Chandeliers — simple in form, inspired by candelabras and originally made of wood or iron — first made an appearance in early churches. For those wealthy enough to afford them for their homes in the medieval period, a chandelier's suspended lights likely exuded imminent danger, as lit candles served as the light source for fixtures of the era. Things have thankfully changed since then, and antique and vintage chandeliers and pendant lights are popular in many interiors today.

While gas lighting during the late 18th century represented an upgrade for chandeliers — and gas lamps would long inspire Danish architect and pioneering modernist lighting designer Poul Henningsen — it would eventually be replaced with the familiar electric lighting of today.

The key difference between a pendant light and a chandelier is that a pendant incorporates only a single bulb into its design. Don’t mistake this for simplicity, however. An Art Deco–styled homage to Sputnik from Murano glass artisans Giovanni Dalla Fina (note: there is more than one lighting fixture that shares its name with the iconic mid-century-era satellite — see Gino Sarfatti’s design too), with handcrafted decorative elements supported by a chrome frame, is just one stunning example of the elaborate engineering that can be incorporated into every component of a chandelier.
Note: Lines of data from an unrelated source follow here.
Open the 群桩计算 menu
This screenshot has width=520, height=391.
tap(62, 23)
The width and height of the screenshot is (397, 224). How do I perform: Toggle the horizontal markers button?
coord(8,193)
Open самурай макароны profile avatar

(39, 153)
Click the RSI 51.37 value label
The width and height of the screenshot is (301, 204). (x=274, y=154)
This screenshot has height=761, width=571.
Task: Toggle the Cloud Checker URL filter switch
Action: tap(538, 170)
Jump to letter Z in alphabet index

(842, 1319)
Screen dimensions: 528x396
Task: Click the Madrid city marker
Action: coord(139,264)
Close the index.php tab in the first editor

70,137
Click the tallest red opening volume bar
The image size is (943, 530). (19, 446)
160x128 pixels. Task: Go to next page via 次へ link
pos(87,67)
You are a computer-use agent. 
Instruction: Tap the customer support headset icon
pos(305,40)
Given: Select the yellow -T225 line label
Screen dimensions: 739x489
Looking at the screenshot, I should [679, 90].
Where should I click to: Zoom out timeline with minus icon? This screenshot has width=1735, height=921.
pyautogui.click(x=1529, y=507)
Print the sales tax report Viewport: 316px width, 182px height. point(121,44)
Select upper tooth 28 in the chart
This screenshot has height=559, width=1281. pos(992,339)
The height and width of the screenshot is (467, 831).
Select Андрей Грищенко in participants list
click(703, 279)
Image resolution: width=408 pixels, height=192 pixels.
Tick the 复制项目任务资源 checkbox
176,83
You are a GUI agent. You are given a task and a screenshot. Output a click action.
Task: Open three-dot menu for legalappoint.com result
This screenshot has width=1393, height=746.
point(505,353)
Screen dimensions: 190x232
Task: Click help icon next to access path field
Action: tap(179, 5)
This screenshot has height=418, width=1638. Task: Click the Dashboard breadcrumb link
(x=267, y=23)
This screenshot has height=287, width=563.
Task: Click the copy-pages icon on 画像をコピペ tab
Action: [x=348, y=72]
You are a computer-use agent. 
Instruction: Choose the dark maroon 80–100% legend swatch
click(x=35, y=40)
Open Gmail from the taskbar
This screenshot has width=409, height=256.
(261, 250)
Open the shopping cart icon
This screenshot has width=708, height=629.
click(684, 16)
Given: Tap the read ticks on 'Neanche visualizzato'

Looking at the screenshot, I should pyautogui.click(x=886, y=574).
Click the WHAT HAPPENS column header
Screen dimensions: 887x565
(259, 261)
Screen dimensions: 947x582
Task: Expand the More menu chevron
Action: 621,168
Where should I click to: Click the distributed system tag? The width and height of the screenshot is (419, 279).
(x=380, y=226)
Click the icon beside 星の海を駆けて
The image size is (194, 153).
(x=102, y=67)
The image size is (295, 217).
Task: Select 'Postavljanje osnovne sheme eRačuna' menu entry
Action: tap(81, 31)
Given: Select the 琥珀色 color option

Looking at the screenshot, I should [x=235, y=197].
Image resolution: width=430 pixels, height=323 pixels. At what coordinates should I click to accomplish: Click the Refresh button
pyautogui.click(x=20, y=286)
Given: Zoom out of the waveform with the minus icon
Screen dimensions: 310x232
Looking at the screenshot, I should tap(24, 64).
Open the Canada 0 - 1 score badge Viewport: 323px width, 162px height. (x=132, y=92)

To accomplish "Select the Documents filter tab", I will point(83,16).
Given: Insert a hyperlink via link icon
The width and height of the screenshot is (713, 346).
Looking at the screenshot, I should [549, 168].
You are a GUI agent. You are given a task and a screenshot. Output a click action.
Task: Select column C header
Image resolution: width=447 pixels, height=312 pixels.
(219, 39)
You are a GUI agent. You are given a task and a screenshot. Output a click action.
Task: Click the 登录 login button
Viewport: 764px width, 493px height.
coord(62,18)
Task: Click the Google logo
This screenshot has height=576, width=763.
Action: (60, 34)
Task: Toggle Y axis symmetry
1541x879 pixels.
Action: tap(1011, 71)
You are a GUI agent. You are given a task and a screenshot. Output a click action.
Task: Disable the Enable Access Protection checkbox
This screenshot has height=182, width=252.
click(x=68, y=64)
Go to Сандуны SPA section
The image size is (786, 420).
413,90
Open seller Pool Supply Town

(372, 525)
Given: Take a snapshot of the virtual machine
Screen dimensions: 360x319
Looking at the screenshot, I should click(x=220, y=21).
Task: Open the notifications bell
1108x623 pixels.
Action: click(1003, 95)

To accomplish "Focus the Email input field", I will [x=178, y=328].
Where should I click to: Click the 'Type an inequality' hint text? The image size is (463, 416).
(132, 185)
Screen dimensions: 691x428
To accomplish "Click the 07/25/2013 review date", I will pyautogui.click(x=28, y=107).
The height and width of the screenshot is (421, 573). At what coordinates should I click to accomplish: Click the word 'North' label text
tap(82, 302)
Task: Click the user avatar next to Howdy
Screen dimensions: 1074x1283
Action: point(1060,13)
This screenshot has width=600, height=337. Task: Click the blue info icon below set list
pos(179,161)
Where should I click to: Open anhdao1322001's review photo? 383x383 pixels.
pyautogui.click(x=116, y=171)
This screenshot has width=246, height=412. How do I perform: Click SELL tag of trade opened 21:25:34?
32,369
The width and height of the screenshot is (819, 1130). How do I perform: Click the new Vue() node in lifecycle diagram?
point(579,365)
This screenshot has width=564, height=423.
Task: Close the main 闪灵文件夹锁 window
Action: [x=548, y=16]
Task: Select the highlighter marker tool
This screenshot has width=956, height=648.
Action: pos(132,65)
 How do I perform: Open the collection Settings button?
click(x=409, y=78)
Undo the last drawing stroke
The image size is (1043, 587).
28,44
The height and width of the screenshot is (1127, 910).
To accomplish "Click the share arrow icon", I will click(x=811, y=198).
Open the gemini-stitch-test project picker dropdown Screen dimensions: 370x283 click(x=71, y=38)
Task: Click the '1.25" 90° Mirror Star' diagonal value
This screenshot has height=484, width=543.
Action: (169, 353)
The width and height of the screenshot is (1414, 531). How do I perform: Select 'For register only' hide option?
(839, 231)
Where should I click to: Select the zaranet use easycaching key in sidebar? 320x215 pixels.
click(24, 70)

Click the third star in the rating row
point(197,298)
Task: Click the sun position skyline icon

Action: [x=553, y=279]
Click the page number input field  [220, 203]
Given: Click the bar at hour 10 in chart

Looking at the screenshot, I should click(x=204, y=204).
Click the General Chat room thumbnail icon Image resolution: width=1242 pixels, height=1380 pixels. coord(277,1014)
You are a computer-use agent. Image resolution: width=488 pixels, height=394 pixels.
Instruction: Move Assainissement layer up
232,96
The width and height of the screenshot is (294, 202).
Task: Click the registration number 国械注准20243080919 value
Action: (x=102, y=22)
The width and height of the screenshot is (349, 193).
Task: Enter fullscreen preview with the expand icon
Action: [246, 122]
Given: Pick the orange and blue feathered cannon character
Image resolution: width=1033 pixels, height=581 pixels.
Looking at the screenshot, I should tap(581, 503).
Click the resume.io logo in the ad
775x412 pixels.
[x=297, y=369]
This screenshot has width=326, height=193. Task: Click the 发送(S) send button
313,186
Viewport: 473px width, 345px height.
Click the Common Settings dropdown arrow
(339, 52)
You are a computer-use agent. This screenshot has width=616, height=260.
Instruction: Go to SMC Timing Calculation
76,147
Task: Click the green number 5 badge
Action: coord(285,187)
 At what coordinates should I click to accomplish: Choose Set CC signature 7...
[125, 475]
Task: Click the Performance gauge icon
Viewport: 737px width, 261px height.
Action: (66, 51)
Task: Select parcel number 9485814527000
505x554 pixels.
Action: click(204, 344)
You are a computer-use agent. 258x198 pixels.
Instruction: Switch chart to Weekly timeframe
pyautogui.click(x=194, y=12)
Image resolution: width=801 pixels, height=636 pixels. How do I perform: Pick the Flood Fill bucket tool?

Chandeliers have evolved over time, but their classic elegance has remained unchanged. Not only will the right chandelier prove impressive in a given room, but it can also offer a certain sense of practicality. These fixtures can easily illuminate an entire space, while their elevated position prevents them from creating glare or straining one’s eyes. Certain materials, like glass, can complement naturally lit settings without stealing the show. Brass, on the other hand, can introduce an alluring, warm glow. While LEDs have earned a bad reputation for their perceived harsh bluish lights and a loss of brightness over their life span, the right design choices can help harness their lighting potential and create the perfect mood. A careful approach to lighting can transform your room into a peaceful and cozy nook, ideal for napping, reading or working.

For midsize spaces, a wall light or sconce can pull the room together and get the lighting job done. Perforated steel rings underneath five bands of handspun aluminum support a rich diffusion of light within Alvar Aalto's Beehive pendant light, but if you’re looking to brighten a more modest room, perhaps a minimalist solution is what you’re after. The mid-century modern furniture designer Charlotte Perriand devised her CP-1 wall lamps in the 1960s, in which a repositioning of sheet-metal plates can redirect light as needed.

The versatility and variability of these lighting staples mean that, when it comes to finding something like the perfect chandelier, you’ll never be left hanging. From the whimsical — like the work of Beau & Bien’s Sylvie Maréchal, frequently inspired by her dreams — to the classic beauty of Paul Ferrante's fixtures, there is a style for every room. With designs for pendant lights and chandeliers across eras, colors and materials, you’ll never run out of options to explore on 1stDibs.